» **WHAT YOU SHOULD DO**: When a line in the data below includes "arrows", pick it out and copy it.

== MATERIAL SUPPLIED

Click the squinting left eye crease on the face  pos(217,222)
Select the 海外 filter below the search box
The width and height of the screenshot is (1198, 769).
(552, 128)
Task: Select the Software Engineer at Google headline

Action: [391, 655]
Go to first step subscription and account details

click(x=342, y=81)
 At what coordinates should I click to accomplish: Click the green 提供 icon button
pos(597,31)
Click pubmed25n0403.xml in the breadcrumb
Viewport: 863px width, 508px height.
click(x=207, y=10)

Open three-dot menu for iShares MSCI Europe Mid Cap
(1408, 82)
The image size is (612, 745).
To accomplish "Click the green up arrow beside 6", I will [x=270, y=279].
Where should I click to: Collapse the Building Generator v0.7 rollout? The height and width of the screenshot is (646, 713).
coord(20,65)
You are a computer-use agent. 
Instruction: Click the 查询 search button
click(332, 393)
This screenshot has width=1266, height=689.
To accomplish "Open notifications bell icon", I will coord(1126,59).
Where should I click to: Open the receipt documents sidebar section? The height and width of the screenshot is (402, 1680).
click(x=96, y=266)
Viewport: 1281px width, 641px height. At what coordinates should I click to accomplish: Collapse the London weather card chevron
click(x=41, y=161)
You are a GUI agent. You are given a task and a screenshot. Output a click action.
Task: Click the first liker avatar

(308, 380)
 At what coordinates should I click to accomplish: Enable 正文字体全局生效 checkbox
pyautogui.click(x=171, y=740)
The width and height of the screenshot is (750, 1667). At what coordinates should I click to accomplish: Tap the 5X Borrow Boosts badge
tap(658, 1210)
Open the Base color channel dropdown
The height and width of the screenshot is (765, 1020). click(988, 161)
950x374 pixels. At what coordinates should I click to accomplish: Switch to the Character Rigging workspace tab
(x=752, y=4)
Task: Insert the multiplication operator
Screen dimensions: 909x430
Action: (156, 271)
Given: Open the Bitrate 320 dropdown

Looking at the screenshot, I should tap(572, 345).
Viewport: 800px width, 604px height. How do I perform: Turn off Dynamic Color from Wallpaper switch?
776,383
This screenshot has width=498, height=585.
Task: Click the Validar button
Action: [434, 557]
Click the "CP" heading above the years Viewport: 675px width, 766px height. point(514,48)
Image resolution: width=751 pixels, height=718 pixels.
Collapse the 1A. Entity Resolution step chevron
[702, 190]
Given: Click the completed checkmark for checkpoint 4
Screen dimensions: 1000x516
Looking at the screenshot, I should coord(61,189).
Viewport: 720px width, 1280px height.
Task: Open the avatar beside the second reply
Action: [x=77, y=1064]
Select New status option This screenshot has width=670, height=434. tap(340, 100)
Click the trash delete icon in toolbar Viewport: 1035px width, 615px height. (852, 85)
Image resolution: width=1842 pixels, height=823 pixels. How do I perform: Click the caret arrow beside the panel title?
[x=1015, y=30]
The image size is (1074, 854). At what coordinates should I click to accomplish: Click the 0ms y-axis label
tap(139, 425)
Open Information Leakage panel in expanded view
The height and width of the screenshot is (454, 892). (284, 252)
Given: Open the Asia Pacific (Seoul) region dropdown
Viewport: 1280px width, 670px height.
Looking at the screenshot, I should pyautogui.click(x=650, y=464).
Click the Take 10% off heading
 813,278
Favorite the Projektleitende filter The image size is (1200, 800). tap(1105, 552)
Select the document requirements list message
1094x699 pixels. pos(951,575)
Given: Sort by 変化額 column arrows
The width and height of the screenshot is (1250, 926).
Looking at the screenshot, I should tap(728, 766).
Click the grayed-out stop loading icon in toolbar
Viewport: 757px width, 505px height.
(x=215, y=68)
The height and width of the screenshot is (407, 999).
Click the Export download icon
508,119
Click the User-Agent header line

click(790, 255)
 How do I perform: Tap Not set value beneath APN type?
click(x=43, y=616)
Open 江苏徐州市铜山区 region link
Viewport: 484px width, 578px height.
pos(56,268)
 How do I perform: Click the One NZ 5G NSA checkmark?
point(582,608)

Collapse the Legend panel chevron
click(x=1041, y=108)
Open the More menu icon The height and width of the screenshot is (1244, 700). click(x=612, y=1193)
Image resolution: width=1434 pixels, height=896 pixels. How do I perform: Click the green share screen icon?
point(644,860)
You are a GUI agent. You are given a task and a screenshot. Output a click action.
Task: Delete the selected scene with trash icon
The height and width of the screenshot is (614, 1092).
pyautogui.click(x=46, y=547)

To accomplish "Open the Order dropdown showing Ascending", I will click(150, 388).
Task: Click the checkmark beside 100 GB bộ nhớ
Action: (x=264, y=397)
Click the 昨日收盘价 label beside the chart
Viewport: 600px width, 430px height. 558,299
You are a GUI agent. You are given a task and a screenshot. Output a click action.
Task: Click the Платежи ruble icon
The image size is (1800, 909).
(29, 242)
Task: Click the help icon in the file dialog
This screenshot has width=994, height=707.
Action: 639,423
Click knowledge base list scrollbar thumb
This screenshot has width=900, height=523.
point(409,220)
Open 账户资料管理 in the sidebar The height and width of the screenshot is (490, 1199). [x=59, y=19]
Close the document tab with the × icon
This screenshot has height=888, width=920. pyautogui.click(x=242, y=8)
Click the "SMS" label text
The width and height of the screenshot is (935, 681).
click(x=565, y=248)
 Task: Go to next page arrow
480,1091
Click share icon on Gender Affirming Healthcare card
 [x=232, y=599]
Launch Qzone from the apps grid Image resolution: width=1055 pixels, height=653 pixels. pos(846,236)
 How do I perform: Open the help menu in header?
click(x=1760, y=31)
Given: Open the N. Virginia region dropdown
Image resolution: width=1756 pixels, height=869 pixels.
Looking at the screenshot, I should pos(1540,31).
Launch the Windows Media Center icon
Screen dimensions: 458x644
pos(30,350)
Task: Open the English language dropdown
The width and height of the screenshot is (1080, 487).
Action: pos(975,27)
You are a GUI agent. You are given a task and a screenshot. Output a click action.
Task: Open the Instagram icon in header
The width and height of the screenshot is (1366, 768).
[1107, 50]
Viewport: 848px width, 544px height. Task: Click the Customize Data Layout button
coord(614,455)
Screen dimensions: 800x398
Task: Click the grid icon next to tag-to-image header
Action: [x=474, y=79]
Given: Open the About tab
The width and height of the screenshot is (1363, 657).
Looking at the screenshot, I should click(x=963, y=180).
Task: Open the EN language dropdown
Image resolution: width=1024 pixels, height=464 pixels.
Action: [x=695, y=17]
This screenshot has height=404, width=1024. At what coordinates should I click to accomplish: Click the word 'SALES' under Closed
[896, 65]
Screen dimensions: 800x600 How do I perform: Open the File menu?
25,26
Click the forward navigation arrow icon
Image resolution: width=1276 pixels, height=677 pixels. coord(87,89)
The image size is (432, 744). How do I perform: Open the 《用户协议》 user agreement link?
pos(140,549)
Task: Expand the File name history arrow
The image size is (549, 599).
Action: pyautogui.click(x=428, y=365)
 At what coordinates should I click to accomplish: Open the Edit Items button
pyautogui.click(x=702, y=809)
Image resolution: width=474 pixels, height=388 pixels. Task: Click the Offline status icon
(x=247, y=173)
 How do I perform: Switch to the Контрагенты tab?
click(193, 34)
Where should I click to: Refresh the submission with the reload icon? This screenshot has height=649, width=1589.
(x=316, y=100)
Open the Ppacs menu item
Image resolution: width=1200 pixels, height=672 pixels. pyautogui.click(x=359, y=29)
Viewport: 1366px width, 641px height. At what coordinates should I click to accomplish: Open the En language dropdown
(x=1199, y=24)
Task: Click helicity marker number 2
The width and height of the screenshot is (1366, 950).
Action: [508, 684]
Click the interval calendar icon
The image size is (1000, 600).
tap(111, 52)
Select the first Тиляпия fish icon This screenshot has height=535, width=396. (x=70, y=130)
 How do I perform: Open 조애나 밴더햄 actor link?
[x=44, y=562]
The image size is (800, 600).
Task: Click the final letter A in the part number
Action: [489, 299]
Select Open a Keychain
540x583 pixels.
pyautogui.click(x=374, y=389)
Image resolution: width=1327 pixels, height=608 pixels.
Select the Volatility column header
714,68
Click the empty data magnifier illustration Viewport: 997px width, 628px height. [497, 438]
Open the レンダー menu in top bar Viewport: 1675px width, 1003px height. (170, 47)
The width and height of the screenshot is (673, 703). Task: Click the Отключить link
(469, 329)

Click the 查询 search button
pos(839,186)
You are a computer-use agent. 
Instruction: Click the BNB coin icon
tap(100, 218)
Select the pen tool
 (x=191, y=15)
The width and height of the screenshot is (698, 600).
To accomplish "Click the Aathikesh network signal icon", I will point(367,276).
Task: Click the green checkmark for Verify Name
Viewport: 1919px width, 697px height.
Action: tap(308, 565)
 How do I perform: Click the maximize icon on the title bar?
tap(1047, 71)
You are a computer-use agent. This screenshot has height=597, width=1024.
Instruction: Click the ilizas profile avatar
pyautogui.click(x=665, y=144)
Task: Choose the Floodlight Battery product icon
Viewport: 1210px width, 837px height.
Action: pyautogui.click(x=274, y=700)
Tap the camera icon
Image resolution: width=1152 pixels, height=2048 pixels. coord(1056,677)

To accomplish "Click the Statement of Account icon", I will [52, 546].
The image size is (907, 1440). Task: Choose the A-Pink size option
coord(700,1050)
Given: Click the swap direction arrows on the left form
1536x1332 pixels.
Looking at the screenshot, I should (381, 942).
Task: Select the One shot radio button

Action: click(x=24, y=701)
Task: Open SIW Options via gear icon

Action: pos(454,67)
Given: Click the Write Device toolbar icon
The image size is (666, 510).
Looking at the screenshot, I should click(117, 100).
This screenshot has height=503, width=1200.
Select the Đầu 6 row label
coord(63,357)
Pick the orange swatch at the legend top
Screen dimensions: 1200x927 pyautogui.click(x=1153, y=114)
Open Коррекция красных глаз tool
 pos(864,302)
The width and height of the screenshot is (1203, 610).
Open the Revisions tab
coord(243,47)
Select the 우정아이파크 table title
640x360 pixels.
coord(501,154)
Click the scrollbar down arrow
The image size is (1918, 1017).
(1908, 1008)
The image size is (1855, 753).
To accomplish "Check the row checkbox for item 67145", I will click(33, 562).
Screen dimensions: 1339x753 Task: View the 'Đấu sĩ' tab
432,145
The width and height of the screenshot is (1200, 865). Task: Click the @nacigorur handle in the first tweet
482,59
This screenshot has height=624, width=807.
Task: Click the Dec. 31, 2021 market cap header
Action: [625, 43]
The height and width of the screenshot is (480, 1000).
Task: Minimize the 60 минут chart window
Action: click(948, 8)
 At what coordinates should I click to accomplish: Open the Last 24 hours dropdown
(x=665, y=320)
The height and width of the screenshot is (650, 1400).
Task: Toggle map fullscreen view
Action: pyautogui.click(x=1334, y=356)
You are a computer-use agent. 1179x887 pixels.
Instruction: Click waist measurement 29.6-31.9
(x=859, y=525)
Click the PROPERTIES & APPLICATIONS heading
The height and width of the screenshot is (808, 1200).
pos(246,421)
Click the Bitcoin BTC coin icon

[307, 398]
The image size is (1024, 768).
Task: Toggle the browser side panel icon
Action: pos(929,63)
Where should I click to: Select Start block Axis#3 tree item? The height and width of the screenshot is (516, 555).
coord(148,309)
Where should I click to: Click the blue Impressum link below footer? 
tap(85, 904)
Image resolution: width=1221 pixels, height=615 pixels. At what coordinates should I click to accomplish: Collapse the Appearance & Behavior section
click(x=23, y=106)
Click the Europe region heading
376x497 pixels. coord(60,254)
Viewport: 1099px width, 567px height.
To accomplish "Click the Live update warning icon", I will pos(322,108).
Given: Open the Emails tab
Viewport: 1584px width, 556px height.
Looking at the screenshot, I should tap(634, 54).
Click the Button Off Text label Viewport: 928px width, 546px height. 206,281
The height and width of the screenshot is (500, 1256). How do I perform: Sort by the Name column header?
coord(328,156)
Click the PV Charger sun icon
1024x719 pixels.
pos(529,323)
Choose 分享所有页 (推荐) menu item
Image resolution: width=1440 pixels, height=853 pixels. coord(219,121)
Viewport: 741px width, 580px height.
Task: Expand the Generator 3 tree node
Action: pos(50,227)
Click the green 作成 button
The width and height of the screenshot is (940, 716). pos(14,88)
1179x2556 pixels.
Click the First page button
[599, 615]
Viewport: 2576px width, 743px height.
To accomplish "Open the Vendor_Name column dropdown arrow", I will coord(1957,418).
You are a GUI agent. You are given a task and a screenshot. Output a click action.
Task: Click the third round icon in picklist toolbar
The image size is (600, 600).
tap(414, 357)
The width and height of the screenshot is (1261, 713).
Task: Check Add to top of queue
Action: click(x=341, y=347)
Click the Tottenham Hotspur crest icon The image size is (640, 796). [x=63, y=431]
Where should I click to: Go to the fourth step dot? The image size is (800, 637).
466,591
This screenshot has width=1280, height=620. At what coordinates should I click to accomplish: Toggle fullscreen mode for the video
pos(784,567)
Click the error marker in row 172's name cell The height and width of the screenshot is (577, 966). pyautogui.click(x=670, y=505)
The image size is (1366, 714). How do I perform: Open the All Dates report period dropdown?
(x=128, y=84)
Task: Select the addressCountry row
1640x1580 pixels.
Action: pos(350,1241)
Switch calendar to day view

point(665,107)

====

» **PROBLEM SOLUTION**:
Given: Sort by 変化額 column arrows
Given: Click the swap direction arrows on the left form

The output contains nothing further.